- [WHAT NEEDS TO BE DONE]
Word for word, copy out the records given below.

Stored data:

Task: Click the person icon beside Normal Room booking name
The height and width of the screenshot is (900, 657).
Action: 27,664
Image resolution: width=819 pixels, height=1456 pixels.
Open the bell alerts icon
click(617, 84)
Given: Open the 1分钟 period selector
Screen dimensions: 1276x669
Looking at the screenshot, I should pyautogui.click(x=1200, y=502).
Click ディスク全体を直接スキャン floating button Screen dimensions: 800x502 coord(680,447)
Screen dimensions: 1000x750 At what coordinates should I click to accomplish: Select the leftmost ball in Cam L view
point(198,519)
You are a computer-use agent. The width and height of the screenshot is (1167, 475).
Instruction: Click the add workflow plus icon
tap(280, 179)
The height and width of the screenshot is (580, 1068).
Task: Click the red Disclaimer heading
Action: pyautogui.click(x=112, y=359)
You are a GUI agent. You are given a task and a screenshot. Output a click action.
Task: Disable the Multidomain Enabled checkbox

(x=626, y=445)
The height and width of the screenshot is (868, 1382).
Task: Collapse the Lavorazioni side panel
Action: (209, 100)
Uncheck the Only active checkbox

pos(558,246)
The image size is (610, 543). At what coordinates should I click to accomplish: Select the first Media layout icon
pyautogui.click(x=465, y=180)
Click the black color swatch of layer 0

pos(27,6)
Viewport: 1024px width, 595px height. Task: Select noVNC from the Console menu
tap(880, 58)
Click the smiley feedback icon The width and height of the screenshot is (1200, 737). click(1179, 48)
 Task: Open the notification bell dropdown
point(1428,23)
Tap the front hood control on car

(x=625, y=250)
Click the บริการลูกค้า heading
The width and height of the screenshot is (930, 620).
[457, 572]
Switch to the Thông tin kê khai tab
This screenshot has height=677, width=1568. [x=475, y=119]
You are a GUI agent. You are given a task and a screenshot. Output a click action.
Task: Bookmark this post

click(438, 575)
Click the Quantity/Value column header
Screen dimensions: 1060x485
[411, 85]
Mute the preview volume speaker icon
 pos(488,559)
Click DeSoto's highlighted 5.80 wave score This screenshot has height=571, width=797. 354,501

- [COMPLETED EXERCISE]
Task: Click the person icon beside Normal Room booking name
The height and width of the screenshot is (900, 657).
Action: 27,664
Image resolution: width=819 pixels, height=1456 pixels.
Open the bell alerts icon
click(617, 84)
Given: Open the 1分钟 period selector
Screen dimensions: 1276x669
Looking at the screenshot, I should pyautogui.click(x=1200, y=502).
Click ディスク全体を直接スキャン floating button Screen dimensions: 800x502 coord(680,447)
Screen dimensions: 1000x750 At what coordinates should I click to accomplish: Select the leftmost ball in Cam L view
point(198,519)
You are a computer-use agent. The width and height of the screenshot is (1167, 475).
Instruction: Click the add workflow plus icon
tap(280, 179)
The height and width of the screenshot is (580, 1068).
Task: Click the red Disclaimer heading
Action: pyautogui.click(x=112, y=359)
You are a GUI agent. You are given a task and a screenshot. Output a click action.
Task: Disable the Multidomain Enabled checkbox

(x=626, y=445)
The height and width of the screenshot is (868, 1382).
Task: Collapse the Lavorazioni side panel
Action: (209, 100)
Uncheck the Only active checkbox

pos(558,246)
The image size is (610, 543). At what coordinates should I click to accomplish: Select the first Media layout icon
pyautogui.click(x=465, y=180)
Click the black color swatch of layer 0

pos(27,6)
Viewport: 1024px width, 595px height. Task: Select noVNC from the Console menu
tap(880, 58)
Click the smiley feedback icon The width and height of the screenshot is (1200, 737). click(1179, 48)
 Task: Open the notification bell dropdown
point(1428,23)
Tap the front hood control on car

(x=625, y=250)
Click the บริการลูกค้า heading
The width and height of the screenshot is (930, 620).
[457, 572]
Switch to the Thông tin kê khai tab
This screenshot has height=677, width=1568. [x=475, y=119]
You are a GUI agent. You are given a task and a screenshot. Output a click action.
Task: Bookmark this post

click(438, 575)
Click the Quantity/Value column header
Screen dimensions: 1060x485
[411, 85]
Mute the preview volume speaker icon
 pos(488,559)
Click DeSoto's highlighted 5.80 wave score This screenshot has height=571, width=797. 354,501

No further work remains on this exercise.